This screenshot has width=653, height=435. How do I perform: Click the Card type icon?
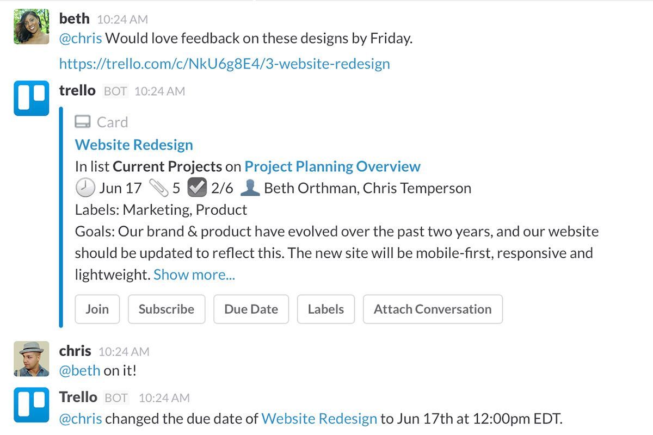pos(83,122)
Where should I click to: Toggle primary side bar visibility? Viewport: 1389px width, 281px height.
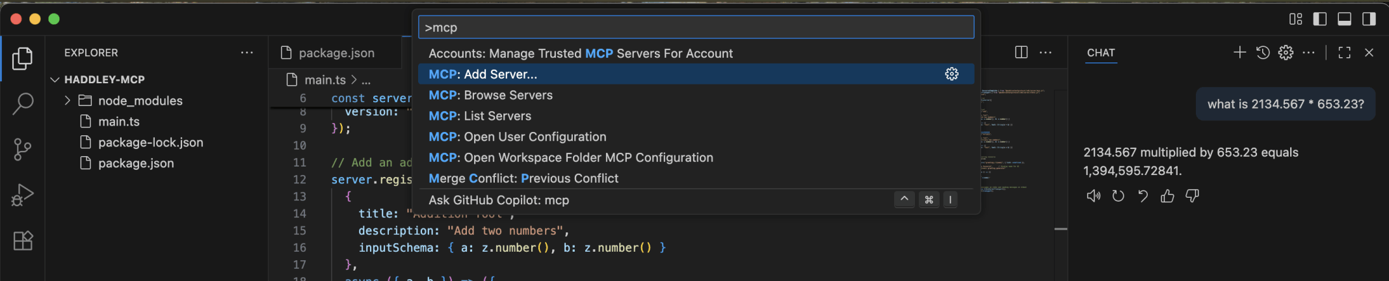(x=1320, y=19)
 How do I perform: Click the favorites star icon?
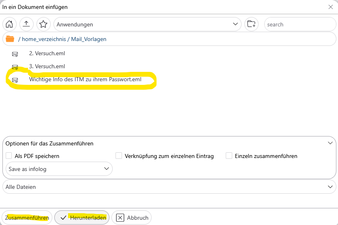click(x=43, y=24)
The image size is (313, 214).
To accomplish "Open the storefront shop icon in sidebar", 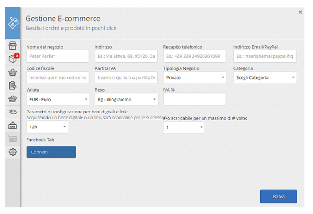I will pos(13,46).
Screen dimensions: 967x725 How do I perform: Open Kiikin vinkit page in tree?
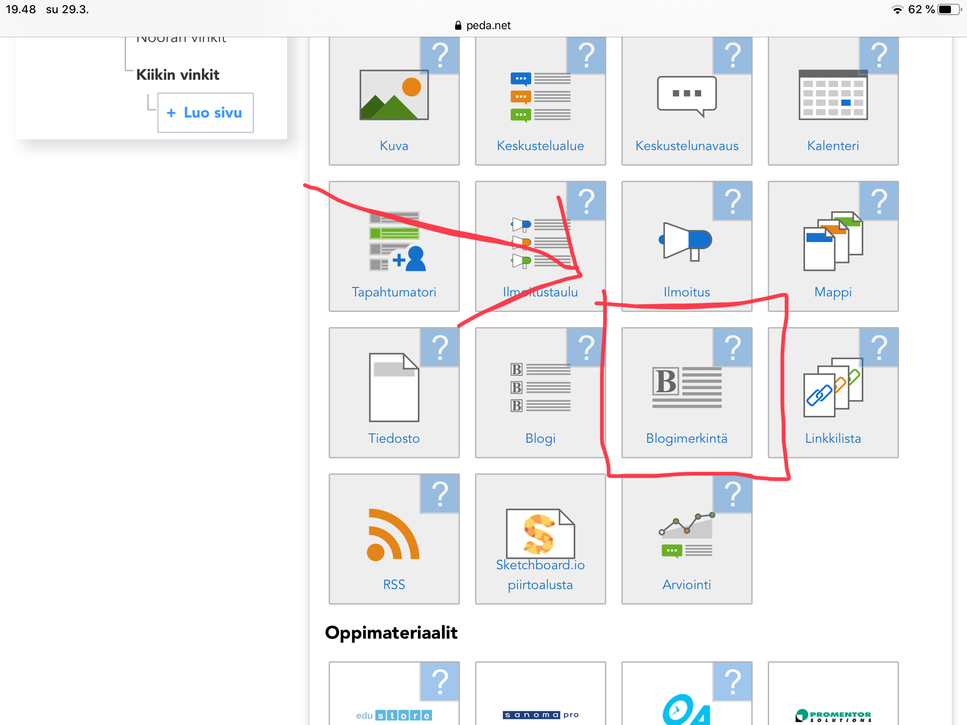point(178,75)
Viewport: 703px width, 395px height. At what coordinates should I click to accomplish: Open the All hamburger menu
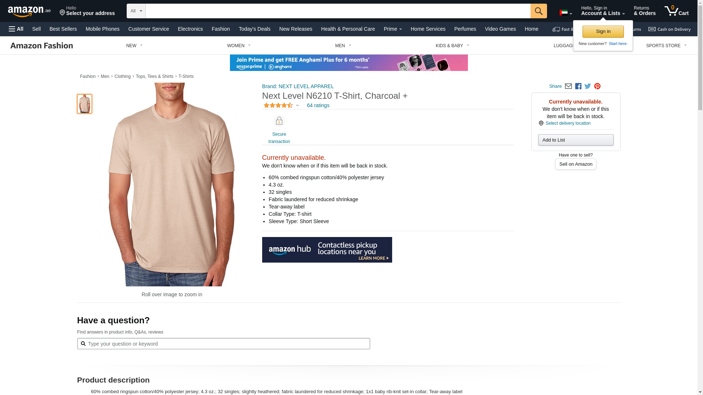tap(16, 29)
━━━━━━━━━━
=== EXERCISE TASK ===
In the stretch of the listing from its first line through the line containing "(x=1320, y=19)", swap "visibility" for "display" and write those lines out again with nothing else changed. Leave the pictures out.

=== OUTPUT FOR THIS TASK ===
This screenshot has width=653, height=435. How do I perform: Click the Card type icon?
pos(83,122)
Where should I click to: Toggle primary side bar display? Viewport: 1389px width, 281px height.
(x=1320, y=19)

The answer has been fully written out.